I never thought I’d praise the late BDW, but that was a real, unashamed Catholic Prayer Book. (Newman House Press evidently used to be competent, too.) If the long-term goal for the Ordinariates is to merely be a refuge for cradle Catholics who hate contemporary music but also dislike Latin, then perhaps they’re on the path to success. If the goal is to be a home for Anglicans who desire to retain their edifying traditions while enjoying the fullness of the Catholic faith in communion with the See of Peter, then it’s time they start acting like it—and that requires a genuine BCP of our own.
All in all, DW:DO:NAE is what it is, and there is nothing else you can make of it. I award it no points, and recommend that you purchase Divine Worship: Daily Office (Commonwealth Edition) or a proper 1662 or 1928 BCP instead. Alas, Houston had a priceless opportunity to create the next great American prayer book, and utterly botched it. Perhaps a future edition will rectify the current book’s shortcomings; perhaps someday the three Anglican Ordinariates will share a single, admirable prayer book. As it exists today, DW:DO:NAE is not worth purchasing. And that is a great tragedy.

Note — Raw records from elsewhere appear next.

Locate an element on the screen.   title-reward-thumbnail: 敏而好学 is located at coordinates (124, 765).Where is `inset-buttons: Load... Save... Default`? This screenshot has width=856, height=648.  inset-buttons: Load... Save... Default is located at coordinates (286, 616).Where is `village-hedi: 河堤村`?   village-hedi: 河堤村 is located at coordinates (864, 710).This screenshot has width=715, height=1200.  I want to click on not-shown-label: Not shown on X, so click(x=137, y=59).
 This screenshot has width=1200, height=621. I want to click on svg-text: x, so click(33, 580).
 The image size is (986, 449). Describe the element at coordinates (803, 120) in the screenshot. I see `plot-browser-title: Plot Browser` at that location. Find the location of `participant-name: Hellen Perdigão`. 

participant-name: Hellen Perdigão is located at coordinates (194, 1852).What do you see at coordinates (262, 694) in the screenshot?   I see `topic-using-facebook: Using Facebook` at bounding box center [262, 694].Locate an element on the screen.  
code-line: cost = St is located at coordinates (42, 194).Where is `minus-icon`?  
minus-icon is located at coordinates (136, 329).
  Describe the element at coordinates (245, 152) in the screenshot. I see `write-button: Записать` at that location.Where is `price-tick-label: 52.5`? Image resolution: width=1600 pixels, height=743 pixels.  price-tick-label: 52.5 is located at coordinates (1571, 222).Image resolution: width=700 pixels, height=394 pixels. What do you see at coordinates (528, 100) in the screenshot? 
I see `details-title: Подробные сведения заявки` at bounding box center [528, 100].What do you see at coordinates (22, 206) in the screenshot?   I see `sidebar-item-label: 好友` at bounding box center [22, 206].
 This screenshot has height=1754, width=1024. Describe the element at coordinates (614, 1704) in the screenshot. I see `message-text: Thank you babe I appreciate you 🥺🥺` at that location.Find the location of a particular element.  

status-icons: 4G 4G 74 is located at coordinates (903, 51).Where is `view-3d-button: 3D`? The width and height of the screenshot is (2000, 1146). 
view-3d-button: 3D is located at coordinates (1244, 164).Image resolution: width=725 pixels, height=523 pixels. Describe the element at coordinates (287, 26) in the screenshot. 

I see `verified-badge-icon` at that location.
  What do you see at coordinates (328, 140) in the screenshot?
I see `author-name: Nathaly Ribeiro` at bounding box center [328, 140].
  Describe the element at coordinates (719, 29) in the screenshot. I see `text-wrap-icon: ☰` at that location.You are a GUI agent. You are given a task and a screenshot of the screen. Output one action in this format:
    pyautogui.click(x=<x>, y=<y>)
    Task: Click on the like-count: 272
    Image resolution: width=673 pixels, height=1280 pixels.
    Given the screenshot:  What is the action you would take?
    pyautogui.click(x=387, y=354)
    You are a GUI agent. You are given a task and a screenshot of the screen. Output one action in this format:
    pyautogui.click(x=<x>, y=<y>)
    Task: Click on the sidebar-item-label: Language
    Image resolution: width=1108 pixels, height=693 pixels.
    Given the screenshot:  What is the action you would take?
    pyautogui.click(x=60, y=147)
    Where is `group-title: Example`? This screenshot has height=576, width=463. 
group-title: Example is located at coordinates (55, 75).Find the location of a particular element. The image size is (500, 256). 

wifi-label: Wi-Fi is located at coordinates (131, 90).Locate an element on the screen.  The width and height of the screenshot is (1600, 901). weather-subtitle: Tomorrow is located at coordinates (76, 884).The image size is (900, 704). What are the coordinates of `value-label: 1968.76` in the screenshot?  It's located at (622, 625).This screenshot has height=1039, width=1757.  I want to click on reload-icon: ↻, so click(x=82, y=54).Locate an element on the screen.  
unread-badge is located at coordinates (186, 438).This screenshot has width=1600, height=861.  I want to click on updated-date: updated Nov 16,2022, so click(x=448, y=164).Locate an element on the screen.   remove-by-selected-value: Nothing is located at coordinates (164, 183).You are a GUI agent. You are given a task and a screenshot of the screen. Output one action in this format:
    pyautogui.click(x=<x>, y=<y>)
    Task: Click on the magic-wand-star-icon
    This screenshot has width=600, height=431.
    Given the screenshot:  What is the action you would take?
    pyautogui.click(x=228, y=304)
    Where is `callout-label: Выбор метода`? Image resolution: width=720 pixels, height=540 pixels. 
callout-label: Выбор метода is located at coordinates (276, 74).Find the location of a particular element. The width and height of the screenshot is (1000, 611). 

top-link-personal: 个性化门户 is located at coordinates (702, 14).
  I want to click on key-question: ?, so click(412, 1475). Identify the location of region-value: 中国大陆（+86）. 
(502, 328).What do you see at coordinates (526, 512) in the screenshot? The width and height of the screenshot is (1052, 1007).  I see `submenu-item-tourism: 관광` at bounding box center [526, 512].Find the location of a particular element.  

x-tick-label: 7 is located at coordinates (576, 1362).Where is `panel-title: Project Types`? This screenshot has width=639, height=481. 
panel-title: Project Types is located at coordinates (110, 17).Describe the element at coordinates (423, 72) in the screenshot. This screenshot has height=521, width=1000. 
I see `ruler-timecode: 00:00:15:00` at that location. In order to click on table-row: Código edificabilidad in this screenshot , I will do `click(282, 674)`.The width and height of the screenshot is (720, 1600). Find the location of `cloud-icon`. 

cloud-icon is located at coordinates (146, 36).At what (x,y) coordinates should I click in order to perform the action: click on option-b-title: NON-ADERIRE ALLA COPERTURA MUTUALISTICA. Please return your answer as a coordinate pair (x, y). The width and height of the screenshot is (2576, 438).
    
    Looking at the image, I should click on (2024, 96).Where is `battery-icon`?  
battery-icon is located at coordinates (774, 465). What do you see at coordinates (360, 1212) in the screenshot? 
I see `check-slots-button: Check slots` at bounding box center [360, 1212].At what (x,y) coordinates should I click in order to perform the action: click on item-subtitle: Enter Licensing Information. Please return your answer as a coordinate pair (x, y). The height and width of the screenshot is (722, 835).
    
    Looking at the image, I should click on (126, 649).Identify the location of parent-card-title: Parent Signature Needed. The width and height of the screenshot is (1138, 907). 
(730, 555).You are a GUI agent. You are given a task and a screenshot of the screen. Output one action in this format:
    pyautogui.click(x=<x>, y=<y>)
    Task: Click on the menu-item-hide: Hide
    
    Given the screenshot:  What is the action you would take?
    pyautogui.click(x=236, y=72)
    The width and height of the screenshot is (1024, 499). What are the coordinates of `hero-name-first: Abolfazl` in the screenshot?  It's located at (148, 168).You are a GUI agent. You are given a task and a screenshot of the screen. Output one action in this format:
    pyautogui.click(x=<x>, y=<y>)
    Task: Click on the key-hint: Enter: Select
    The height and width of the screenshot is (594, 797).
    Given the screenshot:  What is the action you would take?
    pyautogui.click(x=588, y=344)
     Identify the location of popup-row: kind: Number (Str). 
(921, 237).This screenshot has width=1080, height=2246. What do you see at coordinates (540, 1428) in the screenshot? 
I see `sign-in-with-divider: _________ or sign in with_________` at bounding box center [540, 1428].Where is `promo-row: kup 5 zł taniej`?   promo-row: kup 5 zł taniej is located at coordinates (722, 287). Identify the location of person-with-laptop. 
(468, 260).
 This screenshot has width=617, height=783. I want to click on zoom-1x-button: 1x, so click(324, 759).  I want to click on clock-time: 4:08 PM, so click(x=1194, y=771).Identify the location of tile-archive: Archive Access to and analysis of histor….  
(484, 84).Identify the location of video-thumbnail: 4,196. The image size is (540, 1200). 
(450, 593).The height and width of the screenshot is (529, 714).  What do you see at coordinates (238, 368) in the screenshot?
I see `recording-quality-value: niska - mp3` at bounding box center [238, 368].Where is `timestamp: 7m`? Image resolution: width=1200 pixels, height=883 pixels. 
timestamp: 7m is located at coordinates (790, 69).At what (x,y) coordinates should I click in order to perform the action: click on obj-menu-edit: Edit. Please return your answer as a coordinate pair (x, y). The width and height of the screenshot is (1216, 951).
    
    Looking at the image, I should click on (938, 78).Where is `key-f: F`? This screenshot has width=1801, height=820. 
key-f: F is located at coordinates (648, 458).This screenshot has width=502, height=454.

Recommended Alternatives to Divine Worship: Daily Office (North American Edition)
- Cambridge University Press 1662 Book of Common Prayer. Several publishers offer 1662 BCPs; while most of these are excellent, avoid the new InterVarsity Press 1662 Book of Common Prayer: International Edition, which mutilates scores of texts through a series of poor editorial decisions predicated on the modern reader’s presumably insufficient vocabulary.
- Anglican Parishes Association 1928 Book of Common Prayer. Also available from multiple publishers; note that this is the American 1928 BCP, not the English revision published that same year.
- Catholic Truth Society Divine Worship: Daily Office (Commonwealth Edition). Currently available for preorder, this book is expected to begin shipping in mid-September 2021.